| By Brian Coleman
In the current landscape we find ourselves living in, with a global pandemic causing a health crisis the likes of which we’ve never seen before, inPhorm has pivoted its focus in order to do its part and help.
Photo courtesy of inPhorm


inPhorm is a company known for its trendy tennis, golf and yoga apparel and athleisure that has taken great pride in producing eco-forward active wear for more than 10 years.

But in the current landscape we find ourselves living in, with a global pandemic causing a health crisis the likes of which we’ve never seen before, inPhorm has pivoted its focus in order to do its part and help.

“In this time of crisis, we all need to come together to offer even a small measure of aid,” the company said in a note to its members and customers. “Since the outbreak was acknowledged as a pandemic, we have been researching and developing reusable protective face masks, not only for our inPhorm community, but hopefully for many others.”

The idea was to produce an effective mask that could be washed and re-used up to 20 times. Saad Hajidin, inPhorm’s founder and creative director, brainstormed with his partner, Supinya Vongsurapichet—​and formulated a plan to manufacture masks at her factory in Thailand and make them available at the lowest possible price.

“The affects of COVID19 are obviously being felt globally, so with production down,  a lot of people in her factory needed work as well,” said Hajidin. “We worked out a way we could do this quickly.  She would use a fabric they had in-house for knitting, and then put a water repellent and antibacterial finishes on cotton and bamboo fabrics.”

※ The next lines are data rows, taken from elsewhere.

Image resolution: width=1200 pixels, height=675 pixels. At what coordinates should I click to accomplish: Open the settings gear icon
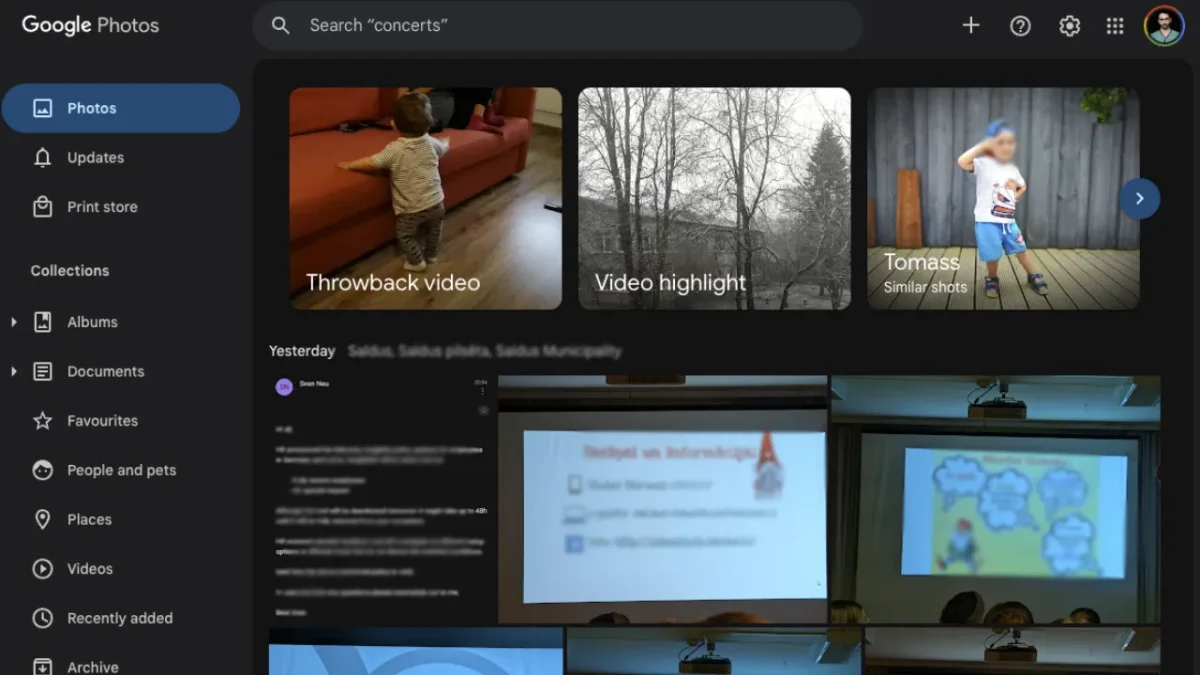pyautogui.click(x=1069, y=26)
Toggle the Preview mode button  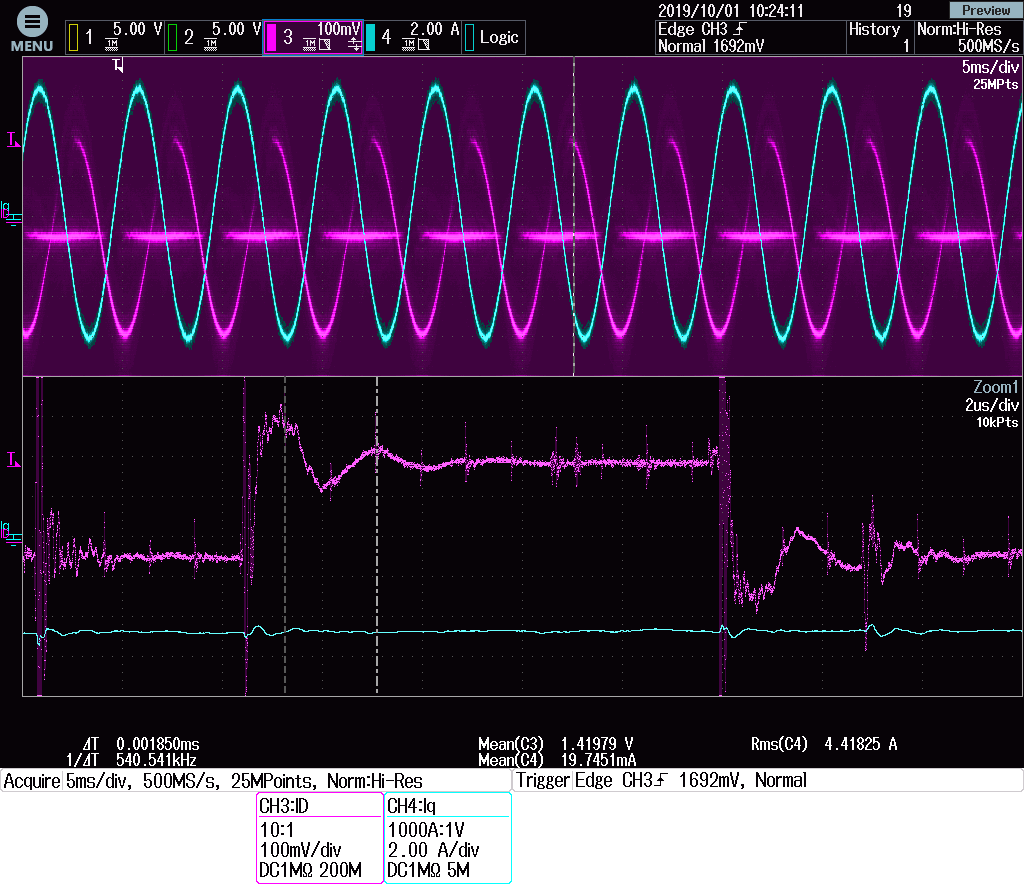[x=987, y=9]
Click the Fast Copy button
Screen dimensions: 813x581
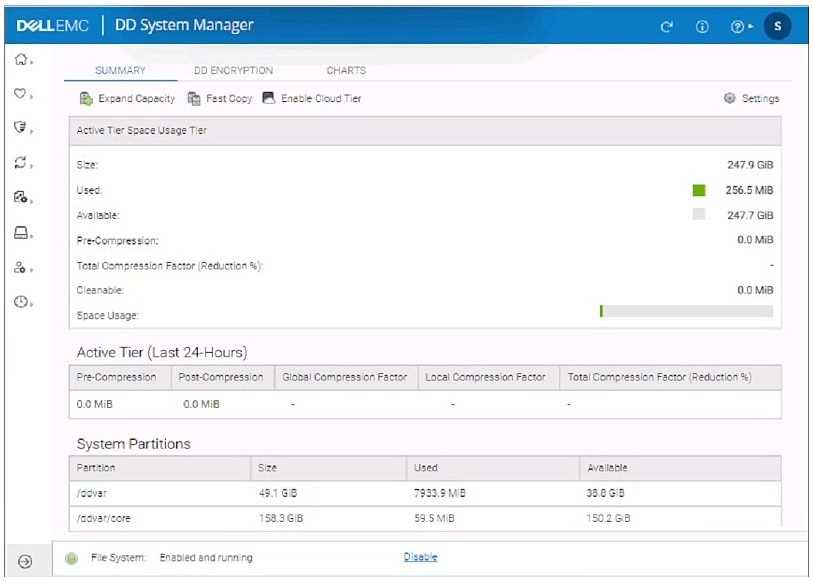[x=219, y=99]
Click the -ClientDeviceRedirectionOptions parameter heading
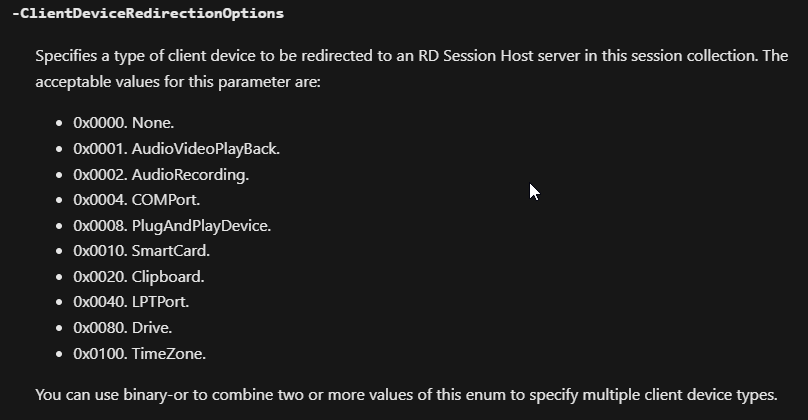The height and width of the screenshot is (420, 808). coord(148,13)
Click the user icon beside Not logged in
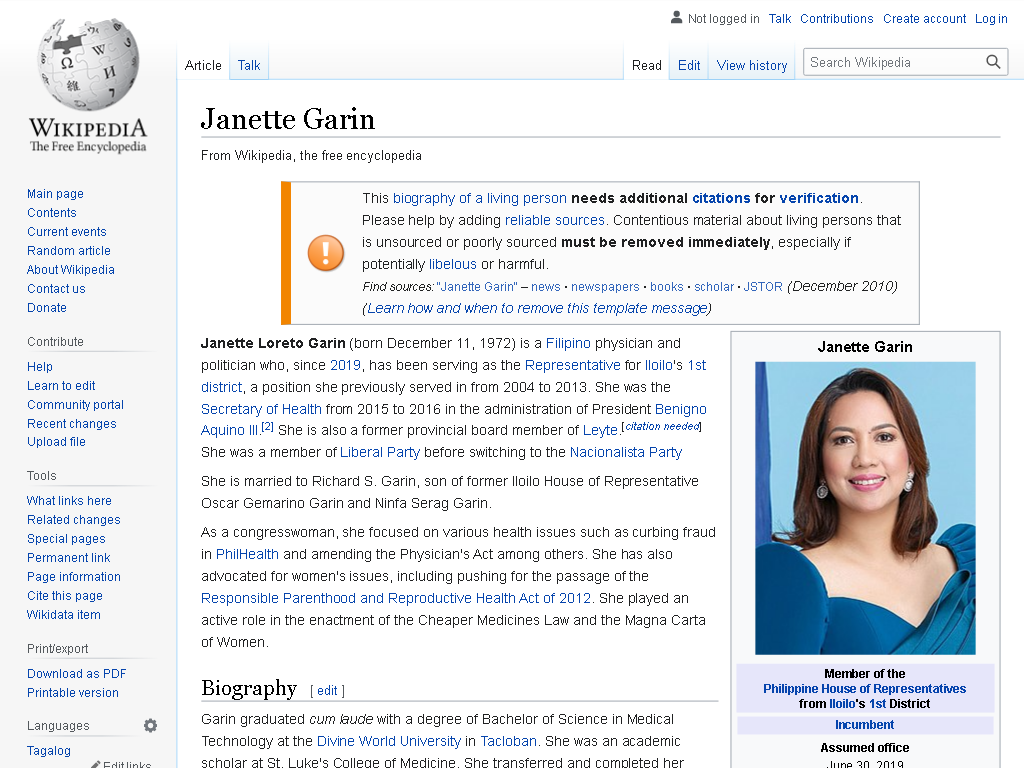1024x768 pixels. pyautogui.click(x=677, y=18)
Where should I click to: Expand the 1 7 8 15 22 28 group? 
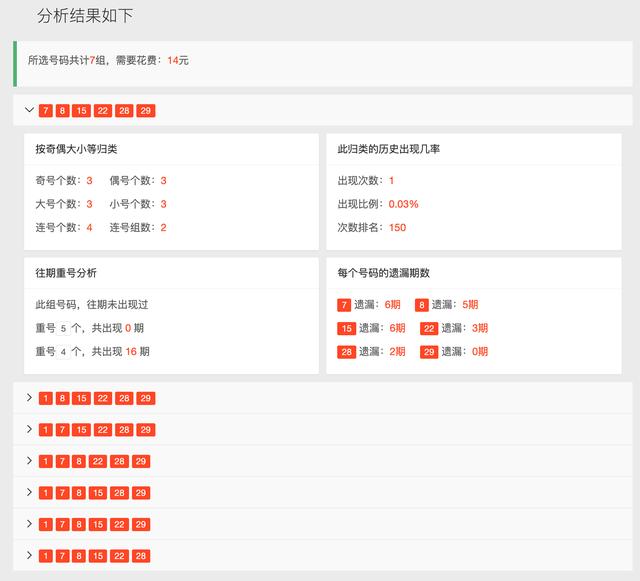(x=30, y=555)
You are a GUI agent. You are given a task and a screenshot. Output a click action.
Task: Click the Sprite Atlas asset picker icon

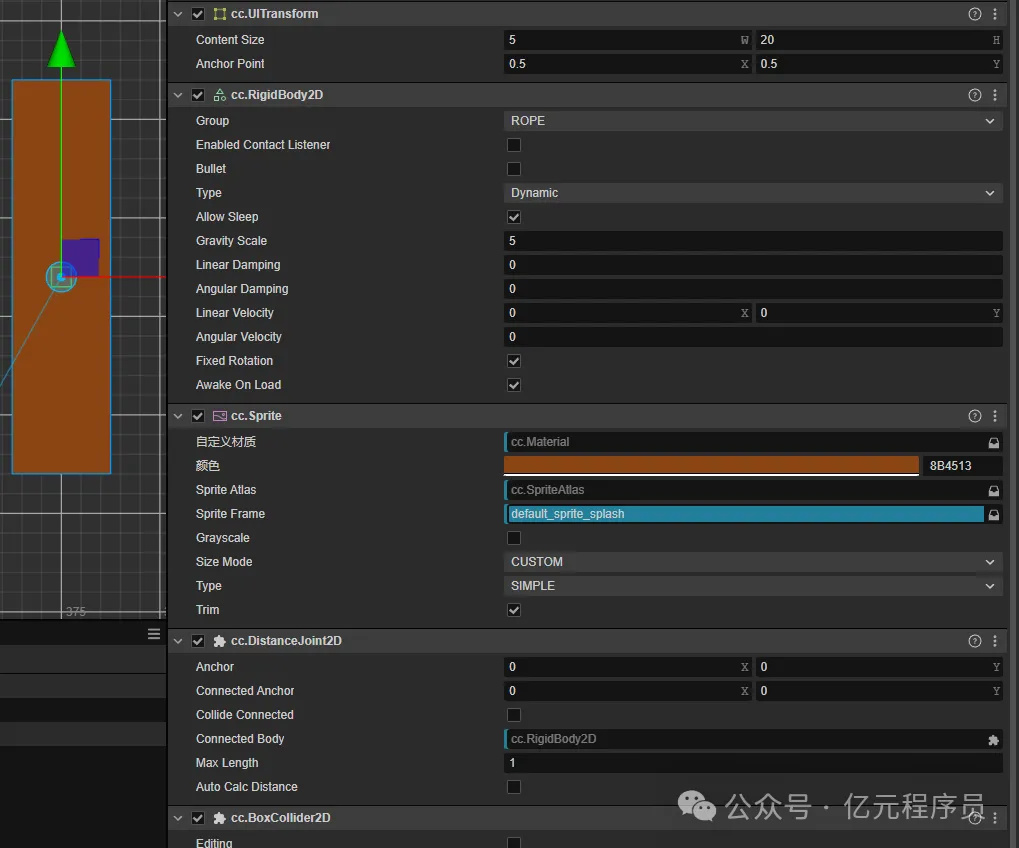993,490
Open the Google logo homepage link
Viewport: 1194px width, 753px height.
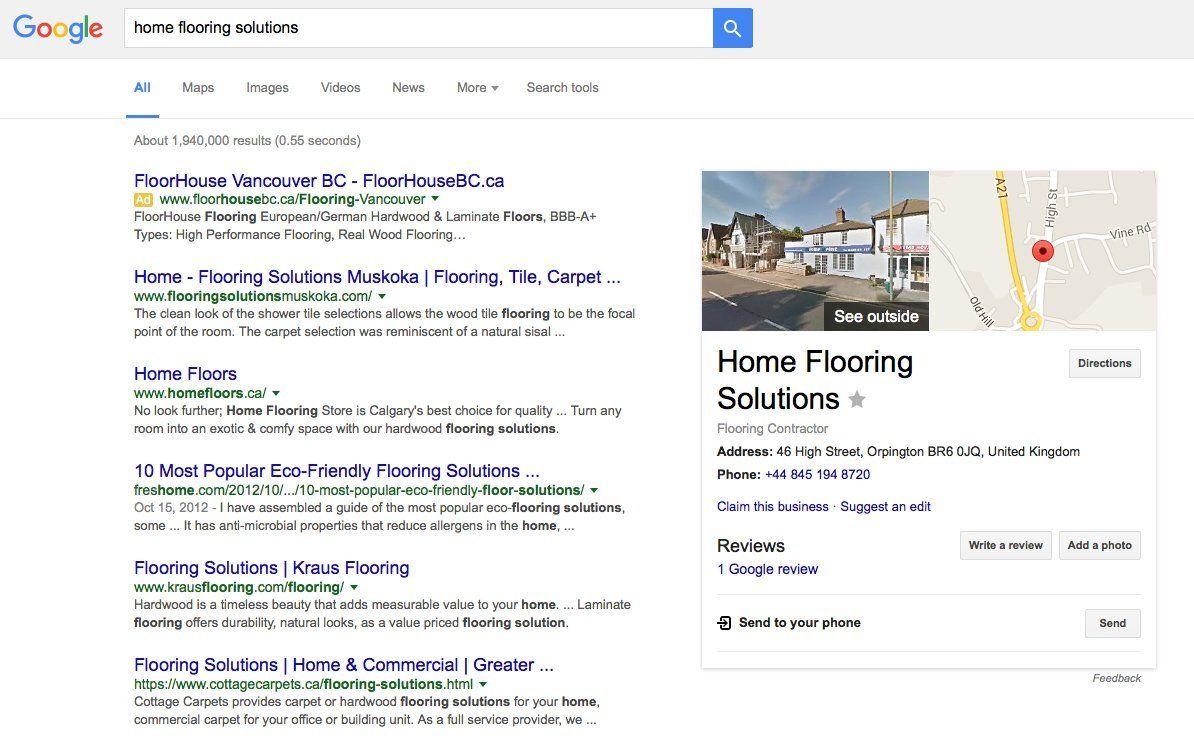[58, 29]
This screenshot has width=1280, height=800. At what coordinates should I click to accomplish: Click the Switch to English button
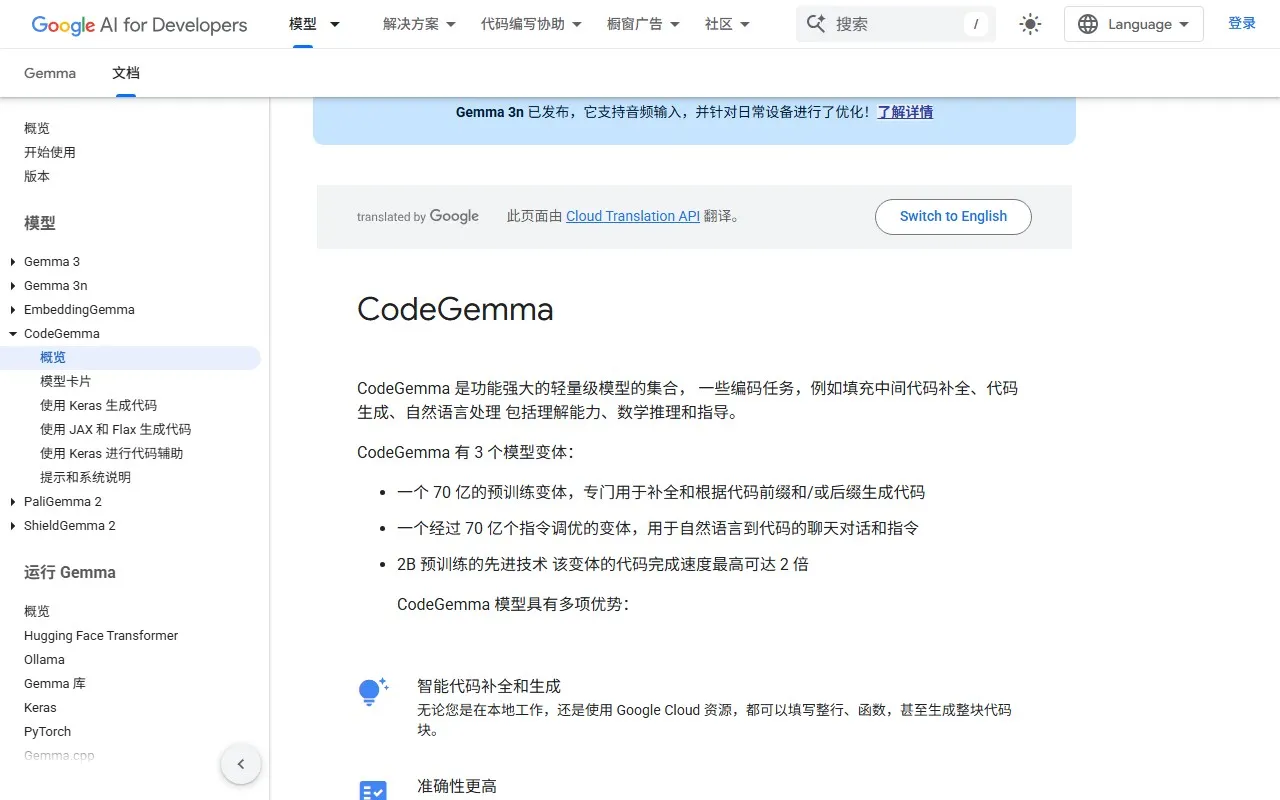tap(952, 216)
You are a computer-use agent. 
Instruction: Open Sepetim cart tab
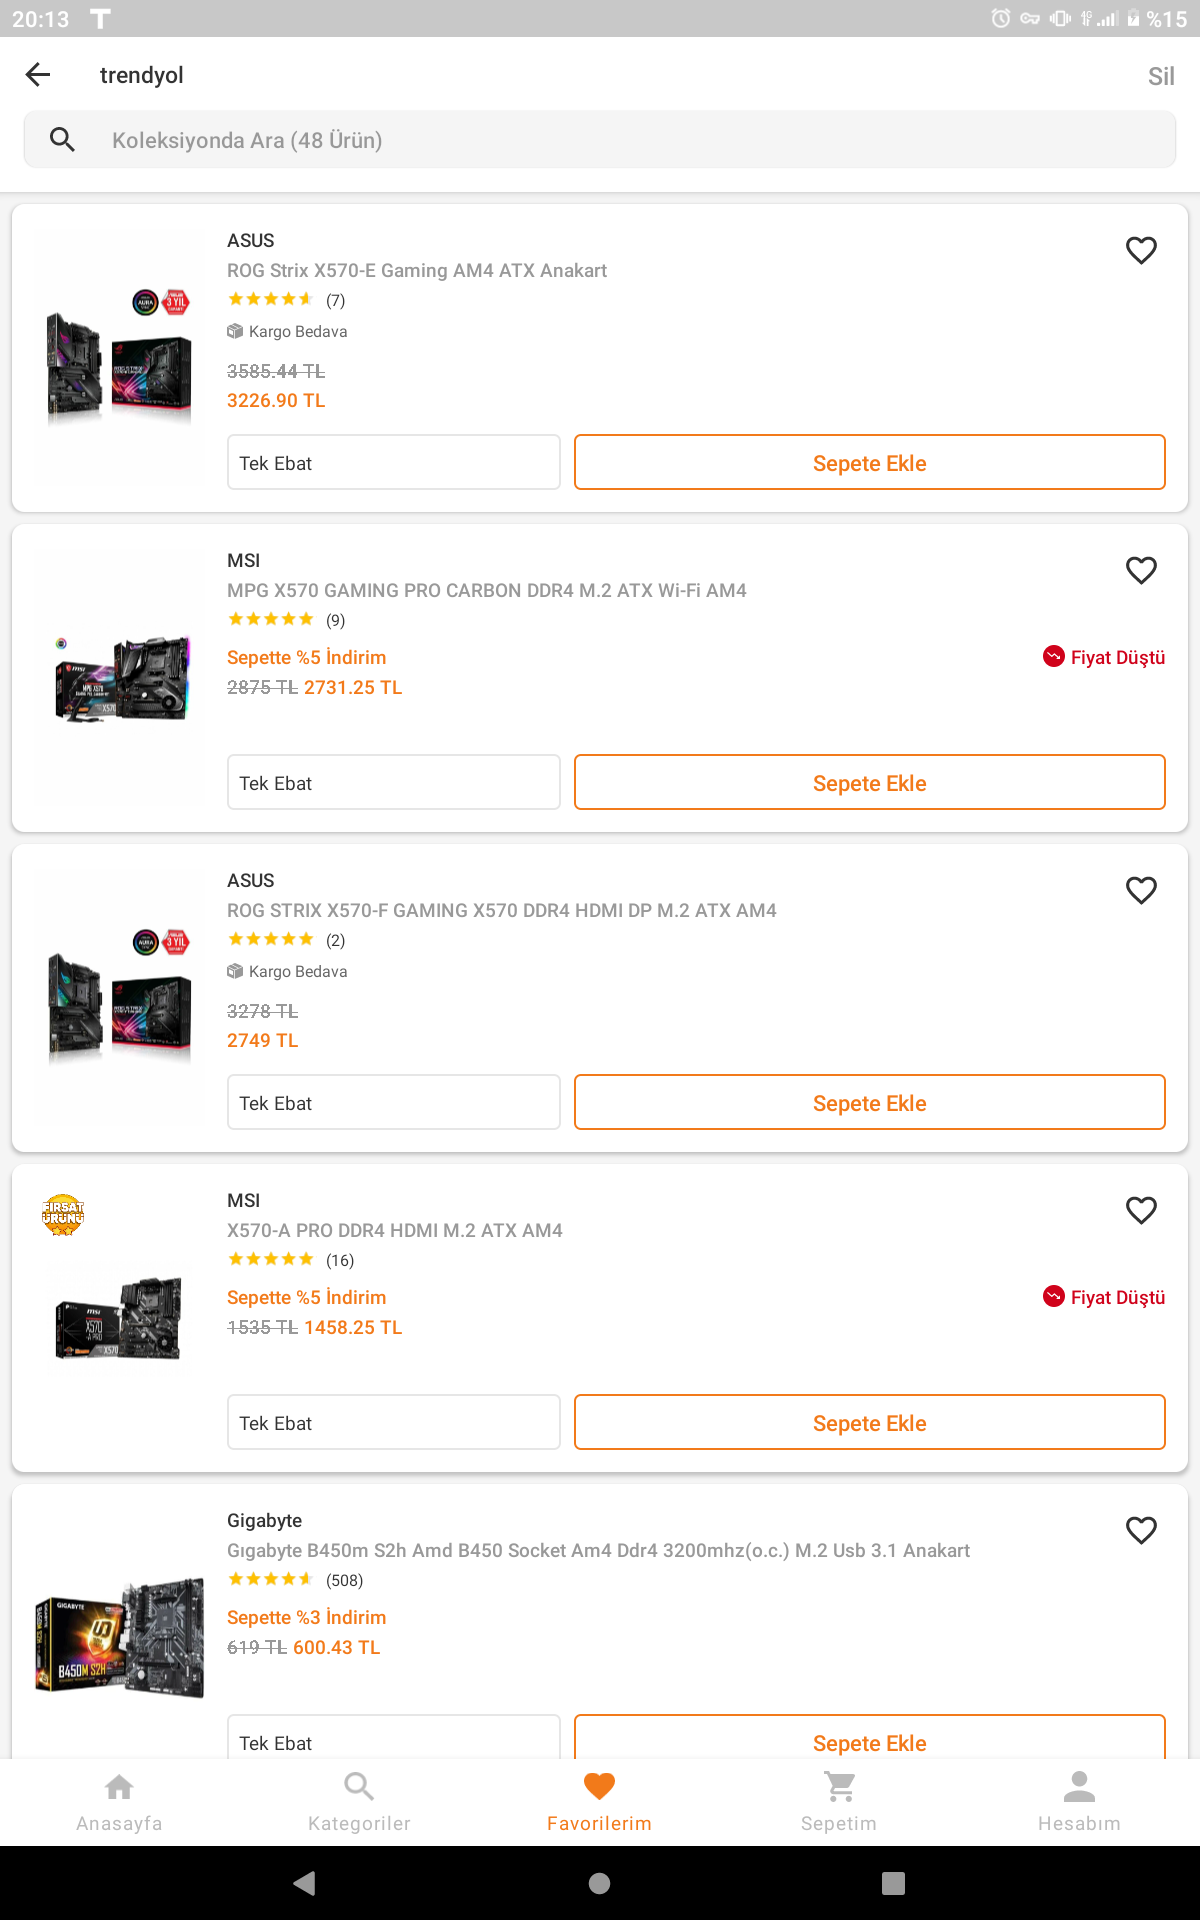click(839, 1801)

Taking all the proper precautions, the plan was set in motion. The facility was completely sanitized, and each mask is decontaminated with heat at 80 degrees Celsius before being packaged.

The outer layer is made from tightly knitted sustainable hydrophobic cotton fabric that meets the international water-repellency test of up to 20 washes. The inner layer, which has a soft feel to the face, is made from eco-forward sustainable bamboo fabric with an antibacterial finish.

With its three-dimensional contour shape and stretch bands around the ear, the mask molds to the face as a filter against airborne particles and droplets.  It comes with a filter pocket, and inPhorm is now also offering the filters, which provides even more protection. Check them out here: www.inphormnyc.com.

Hajidin said that within 48 hours, they were sold out of the 2,000 initial run of masks.

“We started slowly because I wanted to be sure we could deliver if orders came in,” he said. “We produced 10,000 masks in the follow-up, and are expanding on that as need grows — up to 100,000 masks.  I’ve also begun reaching out to different states, to see if this would be a product they were interested in using as an alternative for health care workers.”

One thing that Hajidin and inPhorm wanted to make sure of was that the masks would be affordable and reusable.

“From watching the news, we could see how much some companies were gouging, and the prices of masks were going way up really quickly,” said Hajidin.  “You heard of people making millions off of masks, some of which were just cloth and gave a false sense of security. So I wanted to make something that would be effective, and that we could offer at the lowest possible price. Another aim was to create masks that could be used a number of times. We are an eco-conscious company, and we realized that with all of these disposable masks being used, it’s going to create a great deal of waste. Making a mask that people can wash and reuse is a small but hopeful input toward less waste.”

The production of affordable and effective masks is just the latest example of inPhorm’s desire to help support the community in which it operates.  Hajidin and his team are also now exploring other types of PPE (personal protective equipment) that the factory could produce “until we all return to normal and inPhorm can return to outfitting you on the tennis court.”

“We don’t know how long this pandemic will last, and wearing masks has become sort of a social norm,” said Hajidin. “I grew up in Asia and that was the norm. You wore a mask if you were not feeling well so you wouldn’t spread anything to other people. But before this crisis, if you wore a mask here you got weird looks. I think this has changed people’s minds, and masks will be part of the culture going forward. And I wanted to be able to offer a good, affordable mask, one that is effective and at a reasonable price. I think that’s how we can help people within our industry and community.”